▸ **WORK REQUIRED**: Which lines run from the line with "The image size is (1024, 719)." through the line with "You are a computer-use agent. 1440x518" in the entries below? Print them exactly, both ends included, and nothing more.

[[ GIVEN RECORDS open ]]

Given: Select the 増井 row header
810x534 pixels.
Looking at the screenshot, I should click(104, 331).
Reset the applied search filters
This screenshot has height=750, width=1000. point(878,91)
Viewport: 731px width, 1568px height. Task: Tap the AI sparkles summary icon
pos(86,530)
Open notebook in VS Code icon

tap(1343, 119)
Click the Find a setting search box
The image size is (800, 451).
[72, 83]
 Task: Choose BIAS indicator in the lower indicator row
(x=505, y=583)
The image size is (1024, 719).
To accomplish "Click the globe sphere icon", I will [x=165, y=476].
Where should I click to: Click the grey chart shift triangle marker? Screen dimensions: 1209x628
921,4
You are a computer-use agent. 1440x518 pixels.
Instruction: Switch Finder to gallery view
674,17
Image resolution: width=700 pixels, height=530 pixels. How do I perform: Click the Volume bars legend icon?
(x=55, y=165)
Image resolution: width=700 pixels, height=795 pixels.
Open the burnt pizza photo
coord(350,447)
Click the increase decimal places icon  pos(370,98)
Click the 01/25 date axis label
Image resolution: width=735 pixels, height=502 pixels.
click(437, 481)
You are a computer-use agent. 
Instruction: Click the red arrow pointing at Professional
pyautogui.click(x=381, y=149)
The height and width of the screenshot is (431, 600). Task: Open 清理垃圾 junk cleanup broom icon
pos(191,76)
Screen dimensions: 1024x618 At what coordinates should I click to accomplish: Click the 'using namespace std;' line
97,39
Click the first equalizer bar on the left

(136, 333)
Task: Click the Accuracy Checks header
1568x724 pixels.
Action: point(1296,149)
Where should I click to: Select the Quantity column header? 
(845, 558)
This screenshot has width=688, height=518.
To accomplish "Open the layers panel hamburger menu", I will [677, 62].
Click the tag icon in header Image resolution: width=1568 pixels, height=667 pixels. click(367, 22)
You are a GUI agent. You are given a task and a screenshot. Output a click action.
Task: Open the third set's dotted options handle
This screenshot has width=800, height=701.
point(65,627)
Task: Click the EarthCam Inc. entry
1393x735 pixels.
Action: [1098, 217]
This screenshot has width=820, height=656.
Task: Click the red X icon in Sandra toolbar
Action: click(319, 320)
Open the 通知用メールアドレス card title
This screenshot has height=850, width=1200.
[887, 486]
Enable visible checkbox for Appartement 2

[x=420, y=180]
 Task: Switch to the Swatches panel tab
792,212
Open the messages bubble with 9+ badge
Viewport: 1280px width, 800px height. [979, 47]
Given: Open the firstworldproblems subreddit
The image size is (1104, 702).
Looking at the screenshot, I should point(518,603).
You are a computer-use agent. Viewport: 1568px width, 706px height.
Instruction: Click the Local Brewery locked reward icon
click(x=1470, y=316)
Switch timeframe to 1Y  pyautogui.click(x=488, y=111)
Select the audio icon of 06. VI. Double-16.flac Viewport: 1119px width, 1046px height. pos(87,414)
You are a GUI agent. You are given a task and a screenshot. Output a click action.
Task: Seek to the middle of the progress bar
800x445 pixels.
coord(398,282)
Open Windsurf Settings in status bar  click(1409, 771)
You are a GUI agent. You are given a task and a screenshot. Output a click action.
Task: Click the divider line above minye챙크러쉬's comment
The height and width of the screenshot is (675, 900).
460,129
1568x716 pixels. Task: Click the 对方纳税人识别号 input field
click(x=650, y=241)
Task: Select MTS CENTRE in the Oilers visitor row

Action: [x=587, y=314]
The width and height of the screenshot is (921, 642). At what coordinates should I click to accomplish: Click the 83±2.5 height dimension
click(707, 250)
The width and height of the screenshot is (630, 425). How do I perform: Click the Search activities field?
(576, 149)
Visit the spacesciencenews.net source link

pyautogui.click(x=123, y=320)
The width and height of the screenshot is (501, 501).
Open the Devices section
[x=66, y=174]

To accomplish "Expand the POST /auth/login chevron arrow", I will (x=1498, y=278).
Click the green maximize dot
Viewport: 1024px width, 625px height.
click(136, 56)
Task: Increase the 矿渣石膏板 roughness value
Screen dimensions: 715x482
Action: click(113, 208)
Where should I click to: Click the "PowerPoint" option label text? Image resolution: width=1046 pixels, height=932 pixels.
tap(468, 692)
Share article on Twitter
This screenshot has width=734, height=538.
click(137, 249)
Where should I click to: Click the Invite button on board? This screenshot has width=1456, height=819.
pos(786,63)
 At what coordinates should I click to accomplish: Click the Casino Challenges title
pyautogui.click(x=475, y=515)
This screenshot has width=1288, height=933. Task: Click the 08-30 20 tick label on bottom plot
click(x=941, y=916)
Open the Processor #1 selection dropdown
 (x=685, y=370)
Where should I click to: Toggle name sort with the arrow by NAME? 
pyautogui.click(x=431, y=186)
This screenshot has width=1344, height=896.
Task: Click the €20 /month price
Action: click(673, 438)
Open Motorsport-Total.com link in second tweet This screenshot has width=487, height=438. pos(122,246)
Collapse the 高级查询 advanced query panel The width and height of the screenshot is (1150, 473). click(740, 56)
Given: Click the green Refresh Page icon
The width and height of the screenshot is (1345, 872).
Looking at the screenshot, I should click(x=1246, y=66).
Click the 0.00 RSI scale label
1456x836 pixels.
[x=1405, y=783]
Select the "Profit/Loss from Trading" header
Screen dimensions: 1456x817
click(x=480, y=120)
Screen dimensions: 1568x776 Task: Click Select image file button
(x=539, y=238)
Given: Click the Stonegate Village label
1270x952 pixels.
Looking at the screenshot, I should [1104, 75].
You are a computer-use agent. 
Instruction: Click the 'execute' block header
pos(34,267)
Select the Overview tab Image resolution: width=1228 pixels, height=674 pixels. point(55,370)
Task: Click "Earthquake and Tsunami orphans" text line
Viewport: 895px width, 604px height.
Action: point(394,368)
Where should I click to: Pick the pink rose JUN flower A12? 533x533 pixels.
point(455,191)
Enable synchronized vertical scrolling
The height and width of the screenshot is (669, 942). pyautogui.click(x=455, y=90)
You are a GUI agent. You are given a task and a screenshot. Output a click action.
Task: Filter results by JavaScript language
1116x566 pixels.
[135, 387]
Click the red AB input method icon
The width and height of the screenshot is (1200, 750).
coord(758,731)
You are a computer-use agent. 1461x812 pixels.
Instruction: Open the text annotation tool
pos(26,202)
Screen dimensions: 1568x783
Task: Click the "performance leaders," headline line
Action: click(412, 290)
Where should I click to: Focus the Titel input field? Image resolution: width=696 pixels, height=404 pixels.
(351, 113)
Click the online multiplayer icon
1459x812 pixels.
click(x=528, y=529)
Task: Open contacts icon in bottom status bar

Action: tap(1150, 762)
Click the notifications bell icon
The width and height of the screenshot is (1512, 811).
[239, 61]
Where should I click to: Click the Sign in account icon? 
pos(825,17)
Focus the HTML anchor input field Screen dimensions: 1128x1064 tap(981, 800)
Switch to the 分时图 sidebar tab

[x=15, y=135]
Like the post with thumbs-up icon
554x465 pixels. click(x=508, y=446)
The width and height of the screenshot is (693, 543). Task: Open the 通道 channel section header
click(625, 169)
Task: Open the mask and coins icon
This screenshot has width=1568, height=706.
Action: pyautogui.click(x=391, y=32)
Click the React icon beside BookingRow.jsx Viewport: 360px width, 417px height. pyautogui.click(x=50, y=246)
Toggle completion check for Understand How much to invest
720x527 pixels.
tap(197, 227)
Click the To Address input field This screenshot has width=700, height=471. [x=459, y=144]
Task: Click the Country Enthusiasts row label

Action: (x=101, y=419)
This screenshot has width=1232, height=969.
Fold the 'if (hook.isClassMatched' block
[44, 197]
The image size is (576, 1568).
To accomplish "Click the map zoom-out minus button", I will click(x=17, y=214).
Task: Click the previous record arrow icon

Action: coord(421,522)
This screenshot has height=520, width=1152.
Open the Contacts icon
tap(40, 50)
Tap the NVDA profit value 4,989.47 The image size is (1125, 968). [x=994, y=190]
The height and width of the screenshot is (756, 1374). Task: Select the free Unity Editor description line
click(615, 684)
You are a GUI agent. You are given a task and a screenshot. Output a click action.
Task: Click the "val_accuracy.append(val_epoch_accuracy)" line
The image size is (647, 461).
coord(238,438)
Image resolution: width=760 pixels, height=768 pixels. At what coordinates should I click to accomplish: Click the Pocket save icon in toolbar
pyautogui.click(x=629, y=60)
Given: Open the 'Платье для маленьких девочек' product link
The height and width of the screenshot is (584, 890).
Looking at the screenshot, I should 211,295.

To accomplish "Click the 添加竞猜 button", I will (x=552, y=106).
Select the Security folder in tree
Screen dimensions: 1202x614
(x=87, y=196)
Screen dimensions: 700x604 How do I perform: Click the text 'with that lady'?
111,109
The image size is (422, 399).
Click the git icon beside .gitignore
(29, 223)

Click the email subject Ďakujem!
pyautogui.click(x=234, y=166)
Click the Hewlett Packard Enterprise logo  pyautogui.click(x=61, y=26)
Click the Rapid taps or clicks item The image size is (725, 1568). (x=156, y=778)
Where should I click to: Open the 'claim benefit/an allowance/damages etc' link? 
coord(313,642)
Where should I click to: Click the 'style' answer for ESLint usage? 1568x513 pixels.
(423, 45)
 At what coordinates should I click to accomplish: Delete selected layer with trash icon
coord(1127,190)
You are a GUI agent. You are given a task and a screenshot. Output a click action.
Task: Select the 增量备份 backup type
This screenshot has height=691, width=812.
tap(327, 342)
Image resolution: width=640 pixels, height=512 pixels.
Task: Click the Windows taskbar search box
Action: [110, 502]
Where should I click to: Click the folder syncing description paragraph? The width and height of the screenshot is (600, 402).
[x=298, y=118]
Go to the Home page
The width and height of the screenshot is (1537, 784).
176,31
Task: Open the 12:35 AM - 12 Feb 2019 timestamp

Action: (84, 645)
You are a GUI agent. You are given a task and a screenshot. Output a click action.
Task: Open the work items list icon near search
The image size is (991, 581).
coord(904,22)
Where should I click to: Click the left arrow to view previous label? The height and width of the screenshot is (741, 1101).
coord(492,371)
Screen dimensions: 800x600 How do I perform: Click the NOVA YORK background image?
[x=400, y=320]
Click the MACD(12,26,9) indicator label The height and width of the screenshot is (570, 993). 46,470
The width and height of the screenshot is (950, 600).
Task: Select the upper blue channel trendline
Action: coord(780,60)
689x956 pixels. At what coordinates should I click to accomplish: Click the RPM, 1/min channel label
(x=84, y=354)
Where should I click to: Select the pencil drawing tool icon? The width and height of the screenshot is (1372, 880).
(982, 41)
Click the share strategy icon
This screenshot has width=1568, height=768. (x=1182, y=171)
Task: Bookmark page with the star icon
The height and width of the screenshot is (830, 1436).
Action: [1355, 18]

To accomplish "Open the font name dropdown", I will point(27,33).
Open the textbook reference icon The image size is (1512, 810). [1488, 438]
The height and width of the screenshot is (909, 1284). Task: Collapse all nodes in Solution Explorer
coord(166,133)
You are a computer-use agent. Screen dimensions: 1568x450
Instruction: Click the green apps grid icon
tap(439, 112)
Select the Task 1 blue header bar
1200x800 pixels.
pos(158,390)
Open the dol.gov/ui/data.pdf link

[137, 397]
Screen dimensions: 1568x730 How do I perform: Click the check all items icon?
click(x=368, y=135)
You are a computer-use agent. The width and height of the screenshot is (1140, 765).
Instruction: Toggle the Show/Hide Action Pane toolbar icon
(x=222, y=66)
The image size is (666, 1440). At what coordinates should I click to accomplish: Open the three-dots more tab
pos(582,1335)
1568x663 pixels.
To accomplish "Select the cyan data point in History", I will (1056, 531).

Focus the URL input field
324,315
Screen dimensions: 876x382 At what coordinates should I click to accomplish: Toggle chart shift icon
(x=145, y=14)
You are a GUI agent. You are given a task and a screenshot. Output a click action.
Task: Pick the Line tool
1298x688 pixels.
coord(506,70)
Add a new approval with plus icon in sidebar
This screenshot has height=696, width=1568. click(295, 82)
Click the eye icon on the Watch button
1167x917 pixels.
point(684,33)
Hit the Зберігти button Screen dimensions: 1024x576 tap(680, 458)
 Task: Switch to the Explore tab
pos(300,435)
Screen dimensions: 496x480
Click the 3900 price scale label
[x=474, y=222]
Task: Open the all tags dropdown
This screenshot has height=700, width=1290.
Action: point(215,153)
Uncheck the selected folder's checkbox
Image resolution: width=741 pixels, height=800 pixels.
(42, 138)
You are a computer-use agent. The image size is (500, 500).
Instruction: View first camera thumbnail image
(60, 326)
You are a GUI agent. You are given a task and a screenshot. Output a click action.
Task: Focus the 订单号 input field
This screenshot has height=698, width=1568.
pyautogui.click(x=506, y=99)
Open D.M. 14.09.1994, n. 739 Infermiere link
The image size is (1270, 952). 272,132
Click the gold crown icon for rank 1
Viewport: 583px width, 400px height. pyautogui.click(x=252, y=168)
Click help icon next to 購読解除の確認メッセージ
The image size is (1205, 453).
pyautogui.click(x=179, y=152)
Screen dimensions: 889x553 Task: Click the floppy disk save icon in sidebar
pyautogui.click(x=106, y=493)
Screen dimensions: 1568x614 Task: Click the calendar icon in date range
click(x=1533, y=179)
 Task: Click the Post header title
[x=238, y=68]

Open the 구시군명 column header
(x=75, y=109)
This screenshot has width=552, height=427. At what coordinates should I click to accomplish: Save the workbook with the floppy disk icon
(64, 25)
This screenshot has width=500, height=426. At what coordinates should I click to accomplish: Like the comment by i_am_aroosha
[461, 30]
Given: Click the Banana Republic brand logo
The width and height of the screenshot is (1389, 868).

[[ GIVEN RECORDS closed ]]

▸ **RESULT OF THE TASK**:
The image size is (1024, 719).
To accomplish "Click the globe sphere icon", I will [x=165, y=476].
Where should I click to: Click the grey chart shift triangle marker? Screen dimensions: 1209x628
921,4
You are a computer-use agent. 1440x518 pixels.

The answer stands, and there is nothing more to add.